Dans mon village d'enfance, il y avait quelques terrains que mes grands-parents avaient, entre autres, les Quartillons, c'était le nom de ce quartier du village.
C'était l'endroit où mon grand père avait des lapins, des poules, des canards, un petit jardin derrière tout ça, et en un seul bâtiment se tenaient, un petit hangar pour garer le motoculteur et sa remorque, une cave qui permettait surtout de stocker les patates, une autre où il y avait un peu de bazar et au dessus un grenier où on stockait les cagettes et où on pouvait faire sécher les ails. Il y avait une échelle bien droite en fer couleur rouille pour monter là haut. C'est là que j'ai appris qu'on pouvait garder des pommes de terre pendant environ un an en les saupoudrant de poudre anti germination. Il y avait aussi un silo à grain fait d'une tôle enroulée et rivetée posée sur des parpaings et une grande planche carrée. J'ai nettoyé ça une ou deux fois, mon grand père me faisait descendre dedans, c'était irrespirable et il y avait plein de toiles d'araignées à enlever avant de remettre du grain.
On donnait à manger aussi aux lapins, de la luzerne et un peu d'eau, il fallait faire attention en ouvrant la cage pour qu'ils ne se sauvent pas. Le terrain des poules était juste avant le hangar entre le mur du hangar et en face d'un autre mur d'une maison en ruine et encadré de deux grillages. C'était boueux et mon grand père, quand j'étais tout petit, rapportait des sacs poubelles de la cafétéria de Cora, où il travaillait en temps que vigil à la fin de sa vie de travail, et qui étaient bourrés de nourriture et de sachets usés de moutarde et de ketchup.
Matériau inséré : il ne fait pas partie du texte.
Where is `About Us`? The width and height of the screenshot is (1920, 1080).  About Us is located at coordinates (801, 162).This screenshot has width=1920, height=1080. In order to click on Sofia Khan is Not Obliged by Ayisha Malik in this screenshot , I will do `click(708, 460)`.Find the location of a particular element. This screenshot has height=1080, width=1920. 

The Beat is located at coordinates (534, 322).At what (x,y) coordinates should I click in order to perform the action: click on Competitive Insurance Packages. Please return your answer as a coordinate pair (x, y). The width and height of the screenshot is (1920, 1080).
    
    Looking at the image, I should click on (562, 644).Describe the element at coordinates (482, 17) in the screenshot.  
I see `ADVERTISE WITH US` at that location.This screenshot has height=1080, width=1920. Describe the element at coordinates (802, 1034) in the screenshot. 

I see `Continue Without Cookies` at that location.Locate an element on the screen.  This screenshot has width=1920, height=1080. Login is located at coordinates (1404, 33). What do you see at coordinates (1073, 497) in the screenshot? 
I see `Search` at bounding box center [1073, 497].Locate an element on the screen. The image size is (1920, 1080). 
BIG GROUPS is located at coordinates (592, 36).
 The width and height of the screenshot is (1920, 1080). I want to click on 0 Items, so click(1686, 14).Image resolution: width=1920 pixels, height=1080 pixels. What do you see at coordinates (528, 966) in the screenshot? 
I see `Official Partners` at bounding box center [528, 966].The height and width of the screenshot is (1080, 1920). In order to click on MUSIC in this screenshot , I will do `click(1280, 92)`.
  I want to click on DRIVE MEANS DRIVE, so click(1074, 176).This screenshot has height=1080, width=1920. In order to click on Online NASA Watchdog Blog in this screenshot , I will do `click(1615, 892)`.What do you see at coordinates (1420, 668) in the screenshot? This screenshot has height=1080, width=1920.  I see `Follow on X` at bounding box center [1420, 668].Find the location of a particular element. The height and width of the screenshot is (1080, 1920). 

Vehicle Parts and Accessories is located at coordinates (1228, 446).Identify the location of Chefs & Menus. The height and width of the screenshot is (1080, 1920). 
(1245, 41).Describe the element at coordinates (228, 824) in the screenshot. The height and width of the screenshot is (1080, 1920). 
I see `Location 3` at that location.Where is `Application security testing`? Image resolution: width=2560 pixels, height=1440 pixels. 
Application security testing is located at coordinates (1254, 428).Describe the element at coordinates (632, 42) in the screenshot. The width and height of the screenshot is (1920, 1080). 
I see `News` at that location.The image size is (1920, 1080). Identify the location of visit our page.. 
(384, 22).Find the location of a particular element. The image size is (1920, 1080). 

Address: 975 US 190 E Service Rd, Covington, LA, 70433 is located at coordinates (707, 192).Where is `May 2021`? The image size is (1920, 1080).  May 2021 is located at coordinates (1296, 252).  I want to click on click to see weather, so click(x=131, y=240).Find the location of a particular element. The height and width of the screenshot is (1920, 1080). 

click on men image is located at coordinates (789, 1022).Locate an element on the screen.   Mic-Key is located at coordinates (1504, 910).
Donc le terrain des poules était tartiné de boue et de sachets plastiques. Il n'y avait pas vraiment d'écologie en ce temps-là.
Dans le dernier terrain, la maison en ruine qu'il a récupéré plus tard ou qu'il a louée, je n'ai jamais su, on mettait aussi des canards des fois. Il y avait un angle droit de deux murs en pierre, et l'autre angle était fait de deux grillages. Bon, c'était aussi interchangeable tout ça, les poules par ci, les canards par là, ça dépendait.
Bien entendu tous ces animaux là c'était pour les manger. Je crois que mon grand-père s'est mis à faire tout ça presque arrivé à la retraite. Et c'était un chasseur aussi avec son fils, mon oncle.
Dans le jardin, je me suis fait les muscles, il fallait passer le motoculteur. On semait les carottes, les salades, le persil, les pâtissons, les petits pois, les haricots...
On avait aussi des voisins de jardin. Mon grand-père criait souvent aussi, et pas mal sur moi : "mon prénom suivi de nom de dieu".
Mr Martin, un des voisins, lui disait : "Mais tu vas arrêter de l'engueuler ce pauvre gamin?" On labourait, on sarclait, on bêchait, j'en faisais des bricoles, mais j'adorais ça, j'étais avec mon grand-père. Et j'en ai fait du motoculteur, je le conduisais tout seul, avec ou sans remorque, j'étais fier.
Une petite anecdote sur les canards.
Un jour nous sommes allées aux Quartillons pour attraper un canard qui avait avalé une ficelle, il fallait lui enlever du bec, ça sortait à moitié. Mon grand père me dit :
- Va l'attraper !
- Mais je fais comment?
- Ben tu lui cours après !
Bon, je rentre dans la cage et je commence à lui courir après les bras tendus. Et là le canard se sauve devant moi en tournant dans le terrain grillagé et en courant, ses pattes font gicler la boue et la merde de canard pile poil sur mon visage, et moi je courais en haletant bien sûr, la bouche ouverte. Je me suis retrouvé avec l'odeur de fiente sur le visage et une envie de vomir que je n'ai pas pu retenir du tout !! Et plaf, le terrain était un peu plus sale. Mon grand-père était mort de rire.
Finalement je ne sais même plus si je l'ai attrapé pour enlever cette ficelle. Plus tard à la maison, quand mon grand-père a raconté l'histoire à ma grand-mère, elle a bien rigolé aussi.